━━ EXERCISE DATA ━━

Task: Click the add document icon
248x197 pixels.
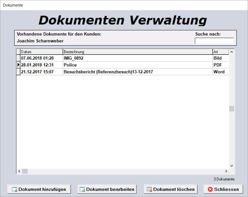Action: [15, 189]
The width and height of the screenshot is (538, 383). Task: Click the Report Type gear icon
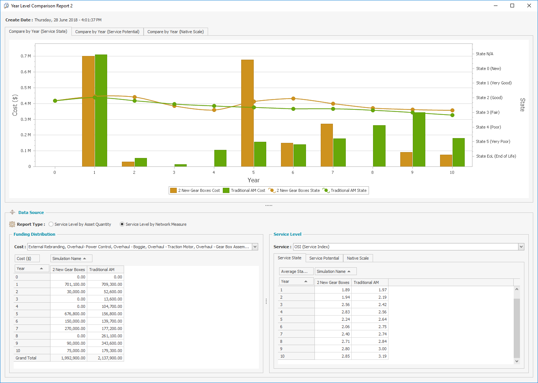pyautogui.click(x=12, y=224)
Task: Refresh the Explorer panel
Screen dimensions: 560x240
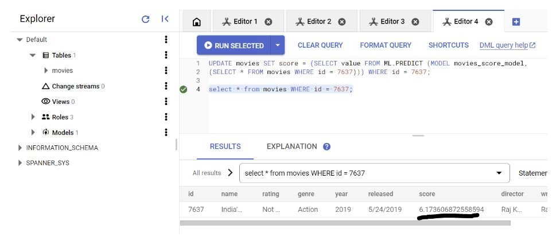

━━━
━━ EXERCISE DATA ━━

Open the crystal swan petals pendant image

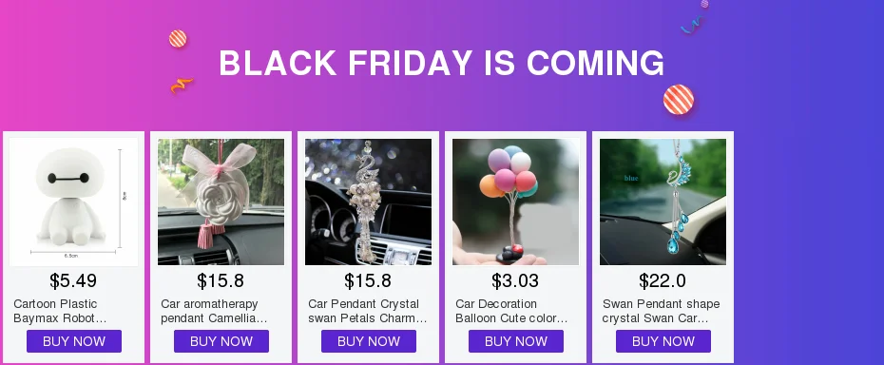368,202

━━━
━━ EXERCISE DATA ━━

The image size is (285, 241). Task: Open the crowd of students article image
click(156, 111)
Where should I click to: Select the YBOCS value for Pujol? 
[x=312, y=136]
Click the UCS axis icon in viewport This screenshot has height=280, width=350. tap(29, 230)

━━━

» WHAT YOU SHOULD DO:
Leave the pictures out, and transcribe exactly the lines above starting at the one that contains "Task: Click the add document icon" and ending at the one that contains "Screen dimensions: 560x240".

» RESPONSE BELOW:
Task: Click the add document icon
248x197 pixels.
Action: [15, 189]
The width and height of the screenshot is (538, 383). Task: Click the Report Type gear icon
pyautogui.click(x=12, y=224)
Task: Refresh the Explorer panel
Screen dimensions: 560x240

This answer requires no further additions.